VTT’s advice to consumers: how to keep your messages safe

News, Press release

Encryption is becoming increasingly important with the spread of digital information networks where unencrypted transmissions are vulnerable to a surprisingly large number of prying eyes.

"The easiest way to keep your messages safe is to use applications that feature automatic encryption, such as Signal or WhatsApp. For more reassurance, you can check the identity of the person you are conversing with using a function such as Signal's Verify Safety Numbers. It is also important to keep your devices and software up to date", says Senior Scientist Kimmo Halunen from VTT's cyber security team.

VTT Technical Research Centre of Finland studies privacy protection and encryption techniques relating to electronic communications, which also help consumers to stay safe from information security threats. It is impossible to name one unbeatable encryption solution or a sure-fire way to protect your privacy, but practical advice can make you more cyber-security savvy.

Only use messaging apps that use encryption

VTT recommends using applications that offer end-to-end encryption and ensure the integrity of communications. End-to-end encryption means that a message remains encrypted from the moment it leaves the sender's application to be delivered over the network, until it is decrypted by the recipient's application. In order to ensure integrity, a message can, for example, be signed digitally. This means that the message cannot be subsequently edited without the recipient noticing.

One of the easiest ways at the moment is to use WhatsApp, which offers end-to-end encryption, but Halunen considers Signal to be a good alternative if you want better privacy. The Finnish foilChat application also offers encrypted messaging.

On the other hand, the cyber researcher denounces all kinds of backdoors and weaker encryption. Weakening encryption brings no notable improvements in terms of security objectives such as reducing crime and terrorism, but it could significantly harm consumers and businesses.

Backdoors are usually understood as any mandate to make the keys used in encryption available to the authorities or telecommunications operators, for example, so that they can then be handed over by court order. The problem lies in the fact that the keys can then also be accessed by others, such as hackers or system insiders. There is also nothing stopping developers from building an encryption application outside the scope of the mandate, such as in another country.

Weakening encryption refers to limiting one of the encryption parameters – usually the length of the key – so that it only protects against the least sophisticated attackers but not against the authorities or other well-equipped parties. According to the researcher, however, what often happens is that as technology develops over the years, the weakened encryption solution also stops being effective against unsophisticated attacks.

Encryption enables secure messaging over networks that are currently unsecure and extremely closely monitored. However, there is a risk of encryption keys being lost, in which case the encrypted data can no longer be accessed. If the keys are only kept on a single device and the device is misplaced or breaks, the encrypted data will be lost.
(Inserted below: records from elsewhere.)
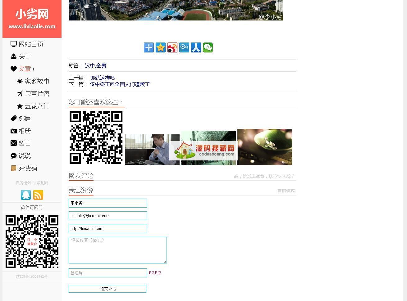Click the 汉中 tag link
Viewport: 407px width, 301px height.
[x=89, y=65]
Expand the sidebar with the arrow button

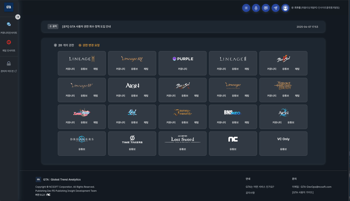18,17
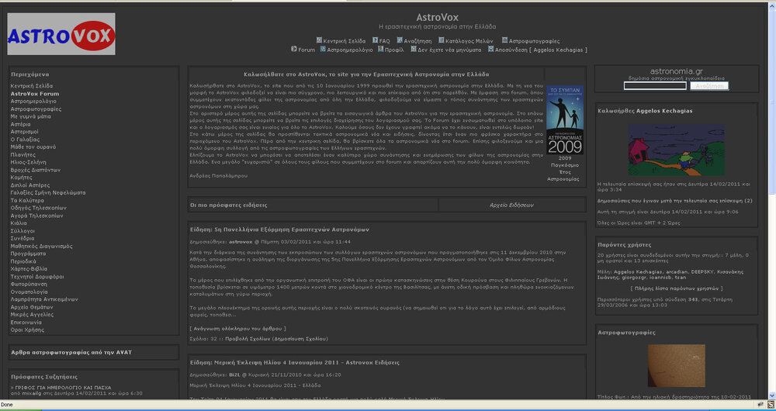Open Πλήρης λίστα παρόντων χρηστών link
Viewport: 776px width, 411px height.
click(675, 288)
Always check the integrity and origin of messages

There are many good ways to check the integrity and origin of messages. For example, several messaging applications that offer end-to-end encryption enable users to verify the integrity of keys and the identity of the person with whom they are conversing. This is done by comparing the "fingerprints" of public keys, which are created by applying a cryptographic hash function to the keys, over trusted and independent channels, such as over the telephone or by meeting face to face.

The evolution of quantum computing from theory to practice will be a threat to many current encryption techniques in the future. However, new methods of encryption have already been studied for some time, and the adoption and standardisation of these methods are under way.